Ahmed Mithad Efendi yalısı
1887’de Beykoz Yalıköy’de satın aldığı yalıyı yıktırıp yerine, servis katı üzerine üç katlı ahşap bu yalıyı inşa ettiren Ahmet Mithad, hayatının son yirmi iki yılını burada geçirdi. Onun ölümünden sonra birçok kez el değiştiren yalı, 1991’de yıkılıp yeniden inşa edilmiş, bugün ayrı ayrı yalı daireleri şeklinde kullanılıyor.
Yedi-Sekiz Hasan Paşa yalısı
Okuma yazması olmayan paşa imzasını 7/8 olarak attığı için bu şekilde tanınmış.
Zarif Mustafa Paşa yalısı
Osmanlı mebusu Mehmet Esat Bey, Hz. Muhammed’in (sav) sakalına ait bir teli Anadolu Hisarı’ndaki Fatih Cami’ne hediye edince, yalı “Esat Bey Yalısı” olarak tanındı. Kurtuluş Savaşı’nda İngilizler şehri işgal edince, Esat Bey’in oğulları yalıyı Anadolu’ya silah ve mühimmat göndermek için kullandılar.

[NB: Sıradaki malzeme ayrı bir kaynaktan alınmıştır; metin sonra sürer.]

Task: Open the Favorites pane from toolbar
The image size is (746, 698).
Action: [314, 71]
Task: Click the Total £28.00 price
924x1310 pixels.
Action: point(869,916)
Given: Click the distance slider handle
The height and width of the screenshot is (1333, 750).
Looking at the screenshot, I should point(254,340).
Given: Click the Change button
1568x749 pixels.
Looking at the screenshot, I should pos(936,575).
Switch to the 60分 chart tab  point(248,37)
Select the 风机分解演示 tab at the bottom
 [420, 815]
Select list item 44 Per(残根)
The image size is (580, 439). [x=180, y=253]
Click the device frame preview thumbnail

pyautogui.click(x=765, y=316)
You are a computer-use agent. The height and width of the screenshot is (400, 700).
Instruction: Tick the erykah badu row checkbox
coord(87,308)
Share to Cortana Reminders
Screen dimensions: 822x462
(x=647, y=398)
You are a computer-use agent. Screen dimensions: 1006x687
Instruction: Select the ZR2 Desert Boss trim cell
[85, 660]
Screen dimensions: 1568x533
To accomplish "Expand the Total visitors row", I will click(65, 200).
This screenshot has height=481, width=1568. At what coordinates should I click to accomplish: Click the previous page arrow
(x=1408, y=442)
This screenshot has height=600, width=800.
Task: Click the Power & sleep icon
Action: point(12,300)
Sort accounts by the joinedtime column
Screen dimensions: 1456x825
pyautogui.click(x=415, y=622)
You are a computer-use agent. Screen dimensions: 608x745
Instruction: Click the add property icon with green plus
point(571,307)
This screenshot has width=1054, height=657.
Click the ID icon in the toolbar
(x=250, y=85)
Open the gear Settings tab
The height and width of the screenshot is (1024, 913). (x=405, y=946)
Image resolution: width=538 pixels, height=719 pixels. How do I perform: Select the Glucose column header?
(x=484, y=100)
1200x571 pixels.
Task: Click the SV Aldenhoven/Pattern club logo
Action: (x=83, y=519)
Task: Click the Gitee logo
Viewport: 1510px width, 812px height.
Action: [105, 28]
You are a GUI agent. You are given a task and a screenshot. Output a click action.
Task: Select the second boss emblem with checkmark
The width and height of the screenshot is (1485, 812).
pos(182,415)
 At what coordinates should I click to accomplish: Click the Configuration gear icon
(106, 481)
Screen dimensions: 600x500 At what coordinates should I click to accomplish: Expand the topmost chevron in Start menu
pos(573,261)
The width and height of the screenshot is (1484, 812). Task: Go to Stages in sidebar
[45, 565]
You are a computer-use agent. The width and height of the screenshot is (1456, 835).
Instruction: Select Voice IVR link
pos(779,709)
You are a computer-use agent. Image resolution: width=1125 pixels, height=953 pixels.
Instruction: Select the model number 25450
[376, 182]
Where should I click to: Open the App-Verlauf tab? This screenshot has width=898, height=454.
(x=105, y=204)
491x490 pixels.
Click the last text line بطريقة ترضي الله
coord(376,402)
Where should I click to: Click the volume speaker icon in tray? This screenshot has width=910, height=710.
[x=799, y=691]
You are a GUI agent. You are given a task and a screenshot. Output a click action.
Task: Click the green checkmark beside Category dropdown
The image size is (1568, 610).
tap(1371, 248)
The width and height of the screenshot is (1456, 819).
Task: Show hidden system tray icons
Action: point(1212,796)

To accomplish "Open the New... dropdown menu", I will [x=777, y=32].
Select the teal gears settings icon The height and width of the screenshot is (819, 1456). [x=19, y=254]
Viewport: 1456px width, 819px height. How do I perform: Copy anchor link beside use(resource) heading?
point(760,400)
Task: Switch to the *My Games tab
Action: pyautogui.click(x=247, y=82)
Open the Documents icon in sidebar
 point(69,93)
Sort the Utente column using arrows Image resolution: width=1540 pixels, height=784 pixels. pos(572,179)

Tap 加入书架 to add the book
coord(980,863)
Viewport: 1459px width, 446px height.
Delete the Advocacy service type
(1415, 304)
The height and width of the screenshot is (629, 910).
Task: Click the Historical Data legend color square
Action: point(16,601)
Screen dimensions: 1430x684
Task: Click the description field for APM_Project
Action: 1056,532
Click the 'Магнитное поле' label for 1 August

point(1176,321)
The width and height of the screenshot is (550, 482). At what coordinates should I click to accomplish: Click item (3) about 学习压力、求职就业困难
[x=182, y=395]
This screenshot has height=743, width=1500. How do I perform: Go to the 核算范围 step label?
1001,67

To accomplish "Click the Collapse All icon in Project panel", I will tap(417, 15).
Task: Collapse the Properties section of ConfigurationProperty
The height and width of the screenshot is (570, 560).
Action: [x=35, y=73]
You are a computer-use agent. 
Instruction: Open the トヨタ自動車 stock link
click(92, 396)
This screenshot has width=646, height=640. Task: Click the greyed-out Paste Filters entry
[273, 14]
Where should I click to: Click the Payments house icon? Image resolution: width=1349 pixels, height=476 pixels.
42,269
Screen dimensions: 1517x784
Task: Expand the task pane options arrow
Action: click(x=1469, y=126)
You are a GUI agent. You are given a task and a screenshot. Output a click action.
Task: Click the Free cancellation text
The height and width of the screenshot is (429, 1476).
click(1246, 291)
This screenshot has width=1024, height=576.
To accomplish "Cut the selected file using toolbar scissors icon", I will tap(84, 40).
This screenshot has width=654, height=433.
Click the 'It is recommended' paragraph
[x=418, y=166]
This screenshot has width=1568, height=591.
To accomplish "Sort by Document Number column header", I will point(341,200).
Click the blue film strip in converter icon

Mısırlı Yusuf Ziya Paşa yalısı
Dönemin ünlü tüccarlarından Yusuf Ziya Paşa, Mısır Hıdivi Abbas Hilmi Paşa’yla aralarındaki rekabet yüzünden yalısının Hıdiv Kasrı’ndan büyük olmasını istemiş ve yalıyı yedi katlı kulesiyle birlikte on katlı yaptırmış. 1914’de I. Dünya Savaşı’nın başlamasıyla çalışmalar yarım kalmış. Yusuf Ziya Paşa, maddi sıkıntıya düşünce ailesiyle birlikte Mısır’a göç ettiği için ıssız kalan köşke “Perili Köşk” dendiği de rivayetler arasında.
Hekimbaşı Salih Efendi yalısı
Sultan Abdülmecit’in hekimbaşılığına getirilen ve aynı zamanda bir botanik bilgini olan Salih Efendi otlardan ve çiçeklerden yaptığı ilaçlarla tanınırmış. Üç sultanın doktorluğunu yaptığı Salih Efendi’nin bahçesine diktiği ve kendi aşıladığı bir gül “Hekimbaşı Gülü” adıyla biliniyor. Hekimbaşı yalıyı satın aldıktan sonra genişletmiş, kuzey kısmı selamlık, güney kısmı da harem konumuna getirtmiş.